Debugging an embedded Linux system - part I
Industrializing an embedded Linux based system is a complex task. Making sure that the system will be easy to debug is part of that complexity. In this series of articles, I will share my experience regarding the debug of those systems.
-
In the first article, I will cover the basics: how to use the most common embedded Linux debug tools and how to setup up a coredump infrastructure.
-
In the second article, we will discuss kernel debugging and how to setup a kdump infrastructure for your system.
-
In the last article, I will discuss some more advanced debugging methods around custom backtraces with libunwind.
The value of logging
Across all the embedded Linux systems that I have worked on, one thing stood up: the first step of debugging is almost always to have a look to system logs.
It is true that such systems often use eMMC as persistent storage. That technology offers a limited amount of read/write cycles, so one has to be careful about its use. It is important not to flood the system logs with debug level messages that will wear out prematurely the eMMC.

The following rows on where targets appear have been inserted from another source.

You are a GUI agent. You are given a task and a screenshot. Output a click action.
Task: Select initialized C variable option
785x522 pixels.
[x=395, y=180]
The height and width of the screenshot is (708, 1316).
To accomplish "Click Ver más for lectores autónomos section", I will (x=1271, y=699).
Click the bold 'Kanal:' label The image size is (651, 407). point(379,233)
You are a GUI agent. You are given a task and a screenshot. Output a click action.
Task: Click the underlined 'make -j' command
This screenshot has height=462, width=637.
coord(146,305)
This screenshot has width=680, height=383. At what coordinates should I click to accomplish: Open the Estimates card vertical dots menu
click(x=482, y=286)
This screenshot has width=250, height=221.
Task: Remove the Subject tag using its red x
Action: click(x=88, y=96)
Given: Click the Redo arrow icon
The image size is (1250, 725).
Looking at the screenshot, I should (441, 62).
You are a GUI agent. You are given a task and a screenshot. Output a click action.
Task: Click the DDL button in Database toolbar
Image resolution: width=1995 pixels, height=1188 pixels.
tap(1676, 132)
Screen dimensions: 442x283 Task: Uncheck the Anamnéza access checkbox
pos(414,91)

On systems that have up-times of months or years, the logs also have to be rotated and compressed so that the persistent storage is not filled with system logs.
Regarding the logging technology itself, my preference goes to having a single system log file where all the applications are writing their logs. The embedded engineers and the validation team will quickly be able to parse this unique log file in a few seconds, scrolling down that file as if they were half machine half human.
When a bug occurs it is often a combination of multiple factors: the RTC clock was not up-to-date causing a delay in a first application that spawned a second application too late, causing a third one to crash. Having to browse multiple log files scattered all around the place, often makes debugging harder, and is the best way not to see the crucial path to the failure.
Using the same logging framework in all applications, and being quite picky about the messages and the log levels is often the best guarantee to have a system that can be debugged easily in my opinion.
There are multiple logging frameworks out there, I have worked with syslog and rsyslog on system-V based embedded Linux systems and with journald on systemd based systems.
I have also seen systems using derivations of the Android logger, such as ulog.
Some systems are using third-party libraries such as spdlog configured to log to the syslog.
Higher level frameworks such as Qt or Gtk have their own logging facilities that can also be configured to use the syslog.
Regardless of the logging framework, the important once again is to have a library that can be used consistently all over the code base. That library must provide support for different log levels. During code reviews, logging needs to be treated with extra care so that in the default log level, only a few meaningful log messages are printed in the system logs.
In addition to the application logs, having the Linux kernel logs, as well as the logs of other kernels running concurrently, such as OP-TEE or other dedicated systems running on co-processors can be valuable.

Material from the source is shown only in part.